:: WHAT YOU HAVE TO DO ::
The pictures in the data below are to be omitted; all else must be duplicated exactly.

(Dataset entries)
⟨

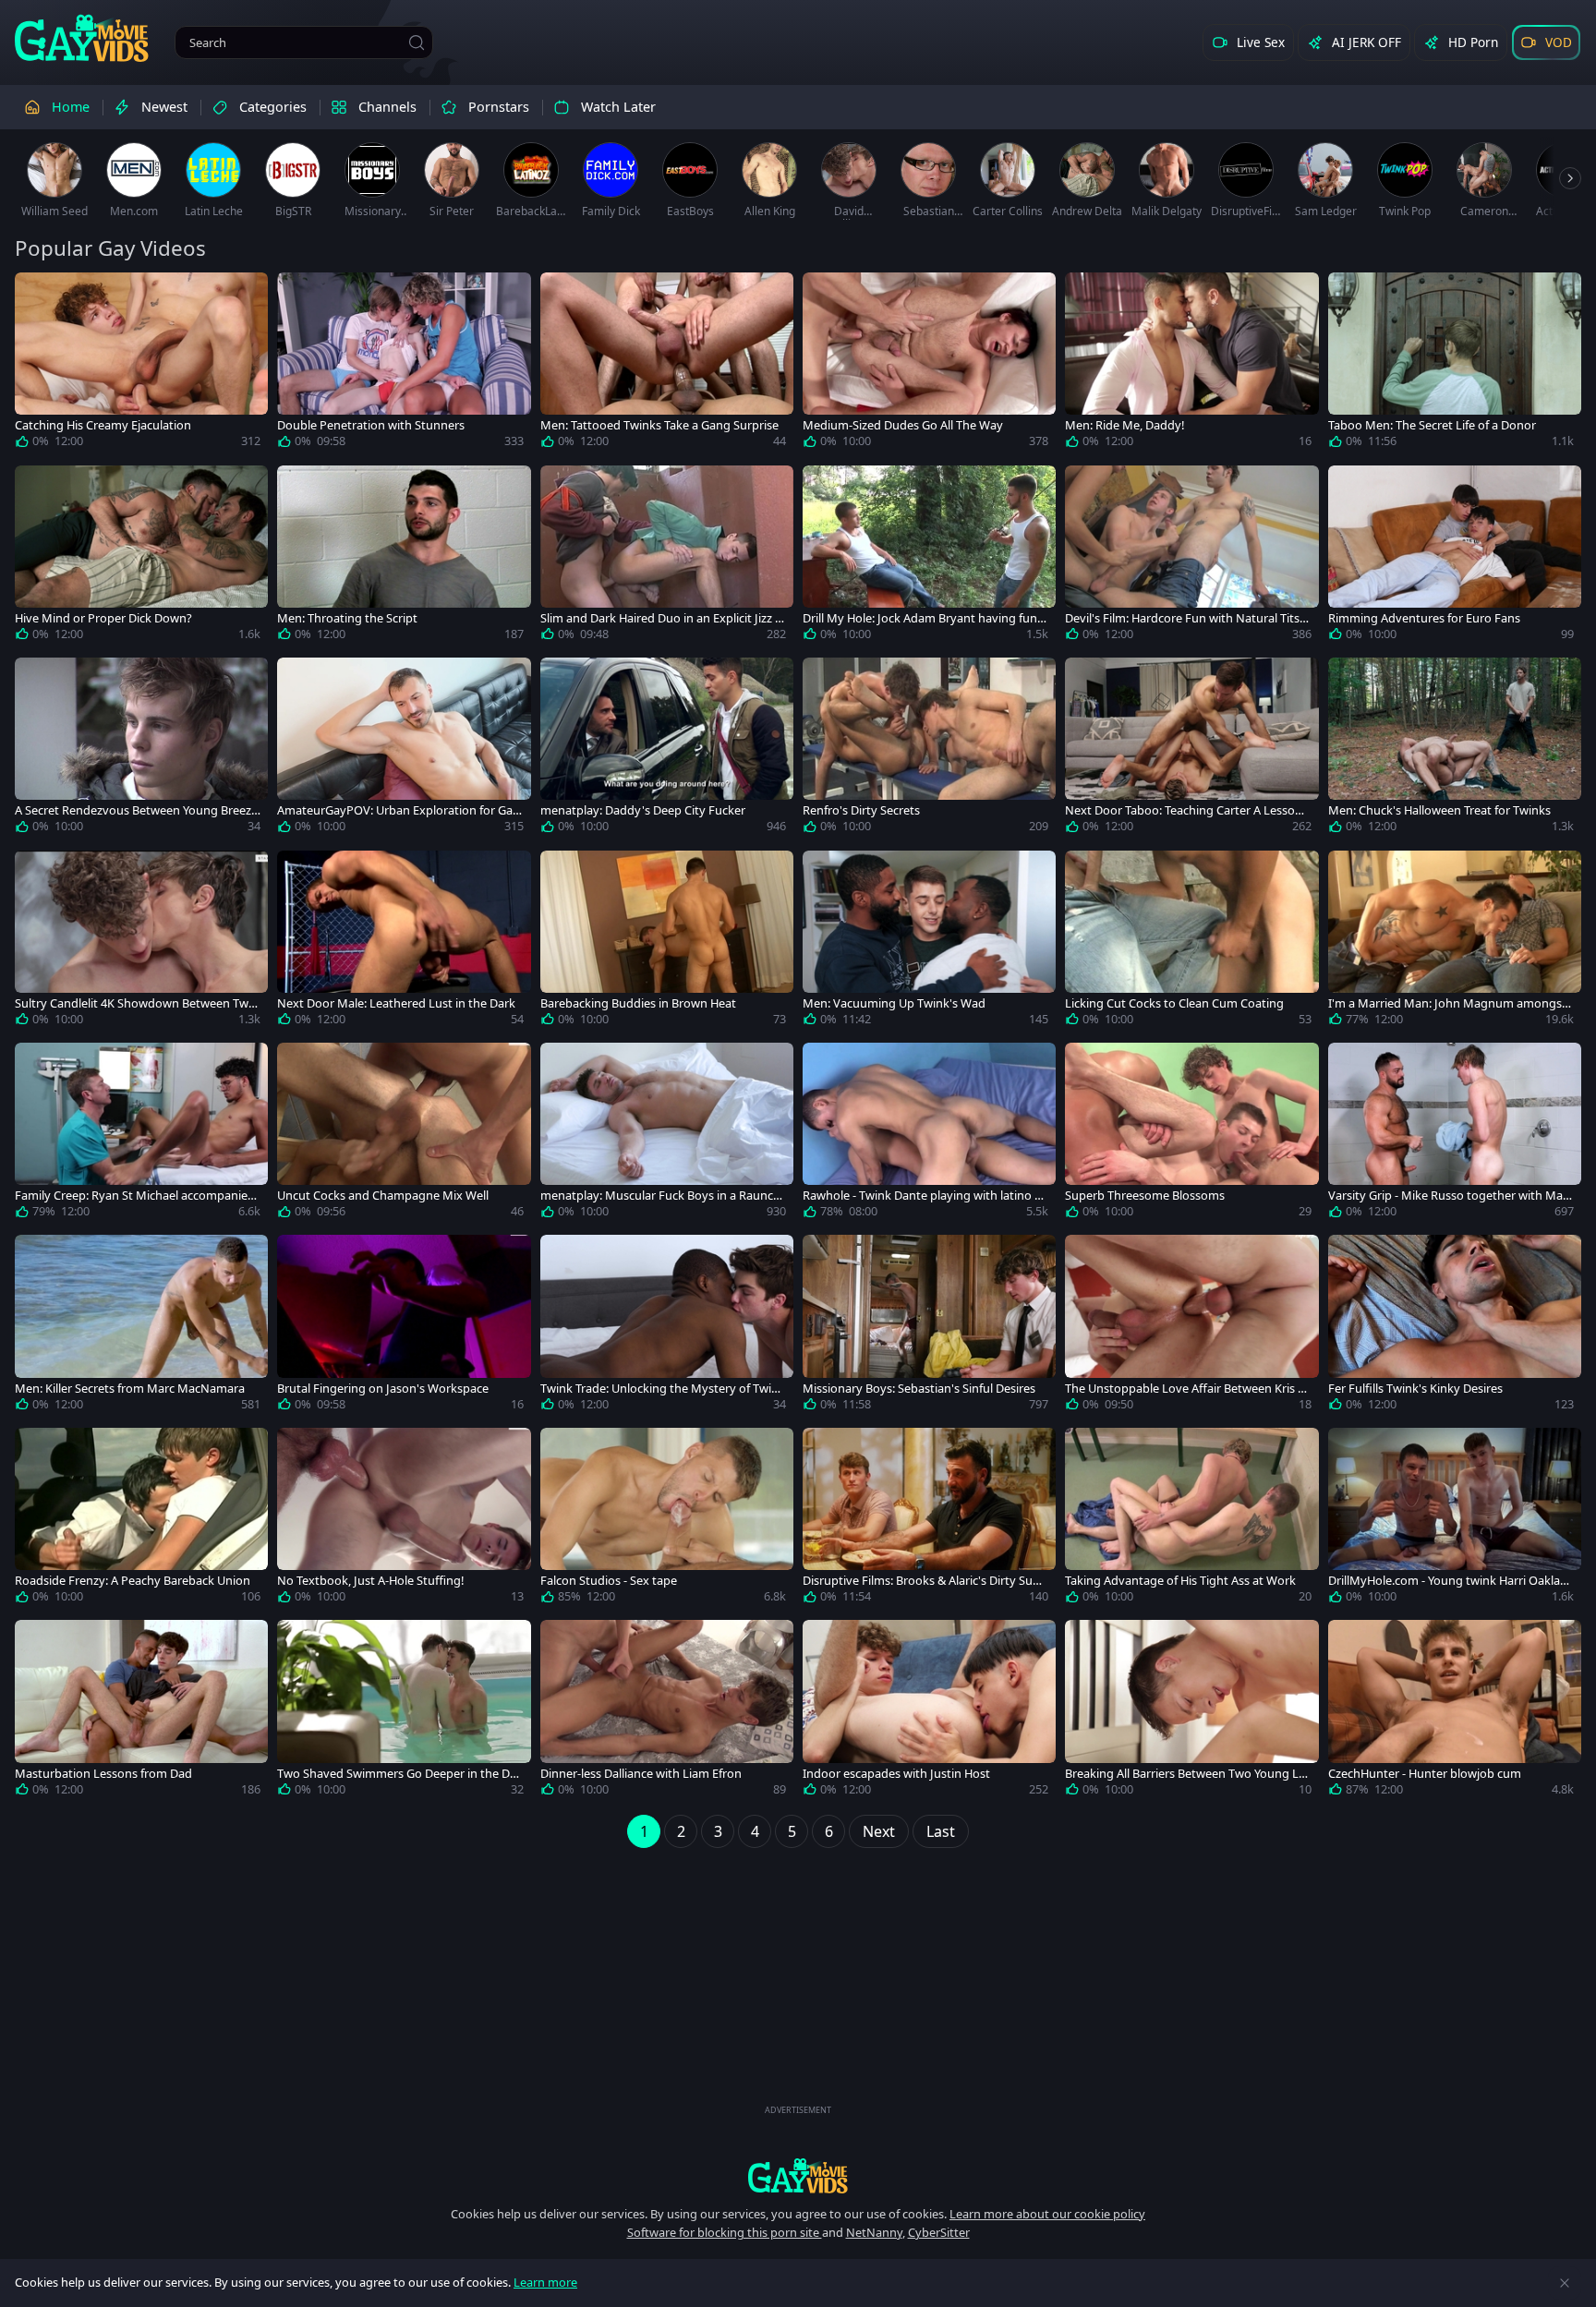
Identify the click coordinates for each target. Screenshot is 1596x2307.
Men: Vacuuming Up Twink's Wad (894, 1003)
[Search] (416, 42)
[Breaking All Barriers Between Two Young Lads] (1191, 1711)
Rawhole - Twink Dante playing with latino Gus (923, 1195)
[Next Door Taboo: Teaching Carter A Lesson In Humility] (1191, 749)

⟩

:: SOLUTION ::
Identify the click coordinates for each target. Screenshot is 1596x2307.
Men: Vacuuming Up Twink's Wad (894, 1003)
[Search] (416, 42)
[Breaking All Barriers Between Two Young Lads] (1191, 1711)
Rawhole - Twink Dante playing with latino Gus (923, 1195)
[Next Door Taboo: Teaching Carter A Lesson In Humility] (1191, 749)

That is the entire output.